ABC

Puji Rahayu Bantu Obati Rasa Kangen Tempe Lewat Kursus Gratis di Sydney

Melihat banyaknya minat di tengah masyarakat Indonesia di Sydney, Australia, mahasiswi PhD di Sydney University bernama Puji Rahayu membuka kursus pembuatan tempe gratis di kota tersebut.

  • Kangen tempe Indonesia, Puji dan suami belajar membuat dari Youtube
  • Ada tantangan sendiri membuat tempe di Australia yang cuacanya ekstrim
  • Partisipan kursus menolak jual tempe karena kondisi tempe cepat berubah

Perempuan asal Yogyakarta ini mengatakan ide membuat tempe di Sydney pertama kali muncul karena ia dan suaminya ingin makan tempe yang rasanya seperti yang ada di Indonesia.
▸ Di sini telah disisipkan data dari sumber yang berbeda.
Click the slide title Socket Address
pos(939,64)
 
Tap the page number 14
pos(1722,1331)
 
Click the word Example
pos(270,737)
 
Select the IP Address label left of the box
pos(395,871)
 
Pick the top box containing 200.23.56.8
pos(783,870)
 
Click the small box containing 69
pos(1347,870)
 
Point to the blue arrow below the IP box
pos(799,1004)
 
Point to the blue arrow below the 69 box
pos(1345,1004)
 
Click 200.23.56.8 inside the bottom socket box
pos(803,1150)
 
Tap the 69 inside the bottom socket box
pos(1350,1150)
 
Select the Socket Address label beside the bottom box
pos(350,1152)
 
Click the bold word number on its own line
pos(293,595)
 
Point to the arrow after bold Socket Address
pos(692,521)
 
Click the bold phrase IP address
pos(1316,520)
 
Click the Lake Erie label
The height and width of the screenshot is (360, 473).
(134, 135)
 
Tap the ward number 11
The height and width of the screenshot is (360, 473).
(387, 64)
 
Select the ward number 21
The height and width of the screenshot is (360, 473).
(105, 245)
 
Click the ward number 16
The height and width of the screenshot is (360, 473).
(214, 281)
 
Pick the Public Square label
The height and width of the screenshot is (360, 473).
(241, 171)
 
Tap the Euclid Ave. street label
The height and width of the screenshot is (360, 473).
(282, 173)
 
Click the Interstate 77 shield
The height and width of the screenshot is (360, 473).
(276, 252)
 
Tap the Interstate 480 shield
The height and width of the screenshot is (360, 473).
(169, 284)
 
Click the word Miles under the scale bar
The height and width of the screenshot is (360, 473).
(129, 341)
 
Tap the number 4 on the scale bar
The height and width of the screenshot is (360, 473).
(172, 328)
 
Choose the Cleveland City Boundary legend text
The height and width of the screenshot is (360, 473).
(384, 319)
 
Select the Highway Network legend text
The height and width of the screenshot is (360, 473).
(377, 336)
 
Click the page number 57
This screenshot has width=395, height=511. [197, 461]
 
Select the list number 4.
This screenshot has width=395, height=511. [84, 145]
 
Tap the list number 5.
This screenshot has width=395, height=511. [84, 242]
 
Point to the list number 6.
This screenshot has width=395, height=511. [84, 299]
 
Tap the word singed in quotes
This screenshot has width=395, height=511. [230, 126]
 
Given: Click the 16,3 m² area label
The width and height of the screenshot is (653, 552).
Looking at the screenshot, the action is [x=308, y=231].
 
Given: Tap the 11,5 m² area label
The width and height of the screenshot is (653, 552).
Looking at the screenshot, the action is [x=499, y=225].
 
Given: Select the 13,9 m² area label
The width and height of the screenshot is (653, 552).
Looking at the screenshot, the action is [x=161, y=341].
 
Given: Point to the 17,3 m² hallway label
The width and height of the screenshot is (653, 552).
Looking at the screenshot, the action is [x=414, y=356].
“Awalnya kami ingin makan tempe yang rasanya seperti yang ada di Indonesia, yang sulit didapatkan [di Sydney],” kata Puji.

“Setelah berkali-kali mencoba dengan belajar dari beberapa video Youtube, kami berhasil membuat tempe yang rasanya mirip sekali dengan tempe di Indonesia.”

“Karena teman-teman banyak yang suka, kemudian kami berpikir kenapa tidak diajari membuat tempe saja. Setelah disampaikan, ternyata mereka bersedia,” kata Puji lagi kepada Natasya Salim dari ABC Indonesia.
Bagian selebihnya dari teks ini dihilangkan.